Pathetic Email

Pathetic. You're just so incredibly pathetic. How could I have actually somehow liked you in the past??

Today, I went online to checkup on facebook. I opened up "inbox." And I found a message from you there, your ugly profile picture set to the left of it. The sight of it made my heart stop. I was just so disgusted! There's the title of the whole message. Re: Hi. WTH?! I thought I told you to leave me alone already!!


Just when I was about to delete the message, I decided to open it and read it. After all, I had some time to kill. Wouldn't hurt to at least see what the stalkerish little bugger had wrote for me.

The message popped up and..WTF?!! What kind of message is this?? I read it all the way through two times, just to make sure this was real.

You want me to go on another date with you? Maybe I'm wrong about dumping you silently?? You miss me?! You don't have the stomach to talk to me?? You're sorry for being a jerk? Again-double WTF!! And not having the stomach to even talk to me?? Double Pathetic!! This kid is driving me insane!!

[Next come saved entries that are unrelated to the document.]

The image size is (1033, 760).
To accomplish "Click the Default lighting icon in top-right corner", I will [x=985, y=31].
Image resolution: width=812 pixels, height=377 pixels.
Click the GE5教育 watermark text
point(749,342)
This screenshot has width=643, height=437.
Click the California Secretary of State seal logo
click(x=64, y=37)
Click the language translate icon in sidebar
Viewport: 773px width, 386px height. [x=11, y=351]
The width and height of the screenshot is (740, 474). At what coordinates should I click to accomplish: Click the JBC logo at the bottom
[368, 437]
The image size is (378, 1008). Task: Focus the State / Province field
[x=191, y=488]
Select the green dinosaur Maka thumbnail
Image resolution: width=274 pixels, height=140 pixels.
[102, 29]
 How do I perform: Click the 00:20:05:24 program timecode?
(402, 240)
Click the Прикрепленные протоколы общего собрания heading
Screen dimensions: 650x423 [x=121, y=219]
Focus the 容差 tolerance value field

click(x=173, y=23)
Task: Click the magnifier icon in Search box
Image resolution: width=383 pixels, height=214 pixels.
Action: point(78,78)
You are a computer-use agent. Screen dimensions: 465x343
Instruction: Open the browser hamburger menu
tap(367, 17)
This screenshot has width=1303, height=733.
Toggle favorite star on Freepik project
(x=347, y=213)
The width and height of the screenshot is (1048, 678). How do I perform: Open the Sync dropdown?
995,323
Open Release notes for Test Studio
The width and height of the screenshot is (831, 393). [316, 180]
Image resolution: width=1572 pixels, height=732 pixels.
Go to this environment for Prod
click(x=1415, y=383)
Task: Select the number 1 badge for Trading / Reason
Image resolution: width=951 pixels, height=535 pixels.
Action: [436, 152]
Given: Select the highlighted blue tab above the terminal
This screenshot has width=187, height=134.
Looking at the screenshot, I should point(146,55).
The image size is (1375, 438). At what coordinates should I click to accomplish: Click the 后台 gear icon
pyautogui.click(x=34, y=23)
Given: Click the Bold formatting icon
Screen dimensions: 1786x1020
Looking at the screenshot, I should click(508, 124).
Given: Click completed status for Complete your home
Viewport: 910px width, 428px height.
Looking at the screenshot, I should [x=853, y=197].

Look, I know I shouldn't be so mean to the kid. After all, what other guy actually likes me? What other kid thinks I'm really pretty and wants to take me out on another date? What guy even thinks I'm even a little normal and attractive? No one, I tell you, except this one.

My eyes flash to the bottom of the message. I see that he's signed his name with the word sincerely. Not Your's truly. Love. My heart is caught in my throat. That's kind of sweet..I guess. But I swear I'm never going to like him again.

I've already promised myself I'd never like him again. Because he's nothing like me if you think about it really hard. Yeah, we share the same love of acting, singing, anime, and some books and movies. But his personality is really nothing like mine. He's not really good looking. And he's not athletic at all, though he thinks he is. After all, my heart is already set on someone else, and has been for like, two years now. And the person my heart is set on is incredibly perfect for me, unlike my stalker.

This guy is perfectly twilight-vampire beautiful, at least in my opinion. His skin is a nice rosy color, and he has slightly tousled, yet cute brown short hair. His eyes, clear blue seem to shoot through your entire soul. And personality wise, he's a bit better for me, in my opinion.

Because this guy, was my BEST FRIEND! We played knockout and other sports together as scrawny little near-sixth graders in summer camp. We made fun of each other but in a happy, friend-ship worthy way. We had lots of other friends too, who we'd hang out with. This guy respected me for who I was before, and it felt wonderful, because he was goodlooking, not to mention he has a normal name and isn't a complete nerd!!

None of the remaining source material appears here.